Babak Belur Dihajar Krisis Energi, Eropa Hanya Bisa 'Pasrah'

Jakarta, CNBC Indonesia - Krisis energi masih akan terus menghantui Eropa. Meski pemerintah Benua Biru telah mengambil langkah-langkah dukungan energi, beberapa pejabat menyebut kebijakan dukungan itu akan sulit dilakukan.
Berbicara di sela-sela pertemuan IMF dan Bank Dunia di Washington, seorang pejabat senior zona euro mengatakan tekanan politik untuk memuaskan pemilih dalam menghadapi melonjaknya harga energi lebih kuat daripada perhitungan makroekonomi. Ini kemudian menyulitkan implementasi kebijakan fiskal dan moneter.
"Jika sekitar dua pertiga inflasi berasal dari kejutan pasokan energi eksternal, bukan dari permintaan yang berlebihan, akankah pengetatan kebijakan fiskal menyelesaikannya? Tidak," kata seorang pejabat senior zona Euro, dikutip Reuters Senin (17/10/2022).
"Bagi politisi ini adalah situasi yang sangat sulit, tidak ada yang benar-benar tahu bagaimana merekonsiliasi aspek kebijakan moneter dan fiskal dan, pada akhirnya, semua orang melakukan apa yang harus mereka lakukan untuk melindungi pemilih mereka."

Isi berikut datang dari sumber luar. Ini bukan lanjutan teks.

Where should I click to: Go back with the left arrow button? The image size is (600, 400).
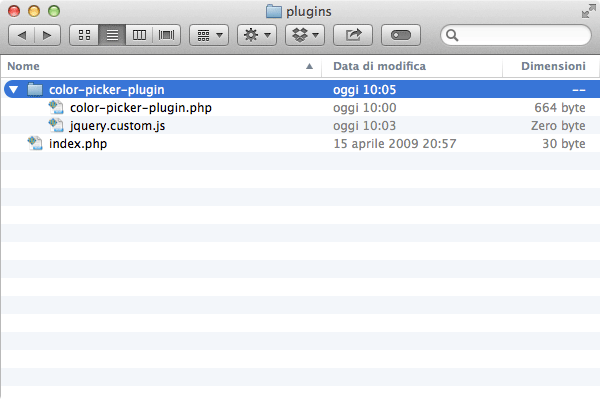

Eropa sendiri mengalami inflasi yang tinggi dimotori oleh krisis energi. Krisis ini disebabkan kelangkaan bahan bakar yang juga menaikan harga energi akibat embargo Eropa atas pasokan dari Rusia sebagai penentangan atas aksi Moskow di Ukraina.
Komisaris Ekonomi Uni Eropa (UE), Paolo Gentiloni, pada September lalu mengatakan stimulus ekonomi yang diberikan oleh para pemimpin terkadang justru memperparah inflasi yang saat ini sedang diperangi.
"Saya tahu ini sangat sulit karena ketika Anda memperkenalkan suatu ukuran, kecenderungan untuk meninggalkannya tidak dapat dihindari dan sulit untuk membatasi dukungan Anda pada kelompok-kelompok tertentu," katanya.
Seorang pejabat lainnya mengatakan saat ini Eropa sedang berusaha untuk mengambil tindakan "bertarget dan sementara". Namun, istilah ini masih diperdebatkan para menteri keuangan zona Euro.
"Menargetkan bisa berarti menargetkan yang termiskin di masyarakat, tetapi bisa juga berarti menargetkan akar masalah, yang berarti harga energi tinggi," kata pejabat itu.
"Sementara juga rumit. Jika Anda menaikkan upah minimum atau kesejahteraan untuk membantu yang paling miskin, itu akan tetap seperti itu," tambahnya.